### What needs to be done
Take the data from its first line. Print each line exactly until the line containing "You are a computer-use agent. The image size is (1352, 719)." has been printed too.

### Records for this task
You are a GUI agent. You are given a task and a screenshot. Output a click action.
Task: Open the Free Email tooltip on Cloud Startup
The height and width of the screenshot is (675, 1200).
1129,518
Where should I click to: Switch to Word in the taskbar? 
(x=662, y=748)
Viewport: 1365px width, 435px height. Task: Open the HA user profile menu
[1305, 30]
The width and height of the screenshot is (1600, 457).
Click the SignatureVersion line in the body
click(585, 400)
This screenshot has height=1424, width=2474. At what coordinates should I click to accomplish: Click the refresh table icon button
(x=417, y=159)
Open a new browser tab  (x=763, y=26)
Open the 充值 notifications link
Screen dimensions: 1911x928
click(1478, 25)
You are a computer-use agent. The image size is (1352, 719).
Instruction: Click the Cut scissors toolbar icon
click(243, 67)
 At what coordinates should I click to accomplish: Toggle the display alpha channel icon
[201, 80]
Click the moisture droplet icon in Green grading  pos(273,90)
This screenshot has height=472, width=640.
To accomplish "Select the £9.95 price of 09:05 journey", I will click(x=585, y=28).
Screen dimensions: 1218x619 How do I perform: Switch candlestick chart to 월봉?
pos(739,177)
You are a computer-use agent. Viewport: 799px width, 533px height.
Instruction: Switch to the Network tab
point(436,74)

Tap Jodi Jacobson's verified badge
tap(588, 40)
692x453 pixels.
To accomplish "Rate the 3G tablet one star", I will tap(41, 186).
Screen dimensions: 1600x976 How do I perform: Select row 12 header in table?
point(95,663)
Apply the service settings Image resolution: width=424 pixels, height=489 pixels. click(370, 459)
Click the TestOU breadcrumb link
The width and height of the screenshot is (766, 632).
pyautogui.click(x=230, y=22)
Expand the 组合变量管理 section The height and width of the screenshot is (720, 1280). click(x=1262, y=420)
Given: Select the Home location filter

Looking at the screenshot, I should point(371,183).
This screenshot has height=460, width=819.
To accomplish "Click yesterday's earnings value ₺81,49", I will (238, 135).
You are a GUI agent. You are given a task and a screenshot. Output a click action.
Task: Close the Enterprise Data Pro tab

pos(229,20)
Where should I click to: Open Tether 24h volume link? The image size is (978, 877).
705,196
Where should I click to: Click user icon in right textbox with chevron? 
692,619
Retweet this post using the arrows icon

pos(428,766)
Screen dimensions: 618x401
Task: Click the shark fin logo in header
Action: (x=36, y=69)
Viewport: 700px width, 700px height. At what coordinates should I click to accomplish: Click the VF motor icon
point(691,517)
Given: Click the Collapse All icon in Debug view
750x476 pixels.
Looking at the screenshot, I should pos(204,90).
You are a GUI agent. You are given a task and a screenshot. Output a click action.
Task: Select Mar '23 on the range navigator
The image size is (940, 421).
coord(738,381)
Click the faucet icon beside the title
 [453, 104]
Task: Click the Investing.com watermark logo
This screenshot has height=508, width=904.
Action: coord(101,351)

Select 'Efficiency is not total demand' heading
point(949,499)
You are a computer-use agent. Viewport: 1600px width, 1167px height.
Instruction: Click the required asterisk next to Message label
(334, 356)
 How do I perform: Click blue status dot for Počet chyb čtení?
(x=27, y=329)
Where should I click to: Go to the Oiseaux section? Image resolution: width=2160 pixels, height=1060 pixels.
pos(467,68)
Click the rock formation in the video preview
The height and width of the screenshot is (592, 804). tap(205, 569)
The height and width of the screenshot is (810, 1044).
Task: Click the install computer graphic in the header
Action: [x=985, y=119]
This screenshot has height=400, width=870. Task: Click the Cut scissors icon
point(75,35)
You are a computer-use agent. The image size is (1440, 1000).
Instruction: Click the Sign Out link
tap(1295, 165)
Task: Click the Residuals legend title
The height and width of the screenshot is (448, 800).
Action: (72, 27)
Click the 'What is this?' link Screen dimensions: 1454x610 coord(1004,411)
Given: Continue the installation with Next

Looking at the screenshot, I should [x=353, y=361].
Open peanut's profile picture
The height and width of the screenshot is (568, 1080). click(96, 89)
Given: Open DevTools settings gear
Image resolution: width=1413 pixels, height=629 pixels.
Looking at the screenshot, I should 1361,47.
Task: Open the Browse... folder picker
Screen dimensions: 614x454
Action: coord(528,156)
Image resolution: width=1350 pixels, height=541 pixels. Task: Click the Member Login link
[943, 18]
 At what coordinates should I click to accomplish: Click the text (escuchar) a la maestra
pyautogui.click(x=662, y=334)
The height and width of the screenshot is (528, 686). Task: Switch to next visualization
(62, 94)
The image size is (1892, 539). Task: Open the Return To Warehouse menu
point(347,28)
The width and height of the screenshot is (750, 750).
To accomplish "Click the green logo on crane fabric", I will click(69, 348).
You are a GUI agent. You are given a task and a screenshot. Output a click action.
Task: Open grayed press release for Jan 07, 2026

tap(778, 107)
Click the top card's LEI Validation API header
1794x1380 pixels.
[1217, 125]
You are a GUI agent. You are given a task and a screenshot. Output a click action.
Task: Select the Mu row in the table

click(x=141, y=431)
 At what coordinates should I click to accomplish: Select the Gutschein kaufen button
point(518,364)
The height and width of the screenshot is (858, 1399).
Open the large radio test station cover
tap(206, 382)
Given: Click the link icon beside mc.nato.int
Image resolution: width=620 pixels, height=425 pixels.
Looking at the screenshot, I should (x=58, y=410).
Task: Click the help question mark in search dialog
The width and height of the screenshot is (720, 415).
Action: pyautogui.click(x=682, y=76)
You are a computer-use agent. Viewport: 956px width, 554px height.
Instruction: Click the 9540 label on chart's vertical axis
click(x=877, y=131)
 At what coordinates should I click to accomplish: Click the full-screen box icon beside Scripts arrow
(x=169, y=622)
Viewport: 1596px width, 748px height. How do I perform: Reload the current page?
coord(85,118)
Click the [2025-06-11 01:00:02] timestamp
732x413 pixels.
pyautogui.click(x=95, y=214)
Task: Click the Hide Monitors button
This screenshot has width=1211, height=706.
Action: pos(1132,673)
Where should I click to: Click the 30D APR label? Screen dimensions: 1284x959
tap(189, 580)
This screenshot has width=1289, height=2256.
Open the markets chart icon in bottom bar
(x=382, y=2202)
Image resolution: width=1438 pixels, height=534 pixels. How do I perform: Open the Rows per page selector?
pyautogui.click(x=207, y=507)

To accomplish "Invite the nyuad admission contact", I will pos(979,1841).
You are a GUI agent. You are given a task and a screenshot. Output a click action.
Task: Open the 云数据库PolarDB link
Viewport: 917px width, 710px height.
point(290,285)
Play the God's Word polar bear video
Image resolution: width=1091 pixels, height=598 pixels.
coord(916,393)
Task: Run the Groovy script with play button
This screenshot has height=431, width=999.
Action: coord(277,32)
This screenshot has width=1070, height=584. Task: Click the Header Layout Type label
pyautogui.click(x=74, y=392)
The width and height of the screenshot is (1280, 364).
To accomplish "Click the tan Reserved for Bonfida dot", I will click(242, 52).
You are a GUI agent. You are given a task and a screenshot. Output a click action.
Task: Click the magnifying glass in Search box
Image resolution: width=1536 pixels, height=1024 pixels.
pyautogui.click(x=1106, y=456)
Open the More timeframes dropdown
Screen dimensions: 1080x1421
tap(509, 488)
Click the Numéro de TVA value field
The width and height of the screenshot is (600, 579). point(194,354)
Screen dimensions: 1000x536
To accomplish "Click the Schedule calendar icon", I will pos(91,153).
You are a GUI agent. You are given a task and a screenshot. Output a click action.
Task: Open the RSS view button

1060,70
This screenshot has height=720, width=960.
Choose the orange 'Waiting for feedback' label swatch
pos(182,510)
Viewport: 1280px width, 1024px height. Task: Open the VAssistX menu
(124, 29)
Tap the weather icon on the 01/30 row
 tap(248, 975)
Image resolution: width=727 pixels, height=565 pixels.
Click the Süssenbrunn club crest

### Output
You are a GUI agent. You are given a task and a screenshot. Output a click action.
Task: Open the Free Email tooltip on Cloud Startup
The height and width of the screenshot is (675, 1200).
1129,518
Where should I click to: Switch to Word in the taskbar? 
(x=662, y=748)
Viewport: 1365px width, 435px height. Task: Open the HA user profile menu
[1305, 30]
The width and height of the screenshot is (1600, 457).
Click the SignatureVersion line in the body
click(585, 400)
This screenshot has height=1424, width=2474. At what coordinates should I click to accomplish: Click the refresh table icon button
(x=417, y=159)
Open a new browser tab  (x=763, y=26)
Open the 充值 notifications link
Screen dimensions: 1911x928
click(1478, 25)
You are a computer-use agent. The image size is (1352, 719).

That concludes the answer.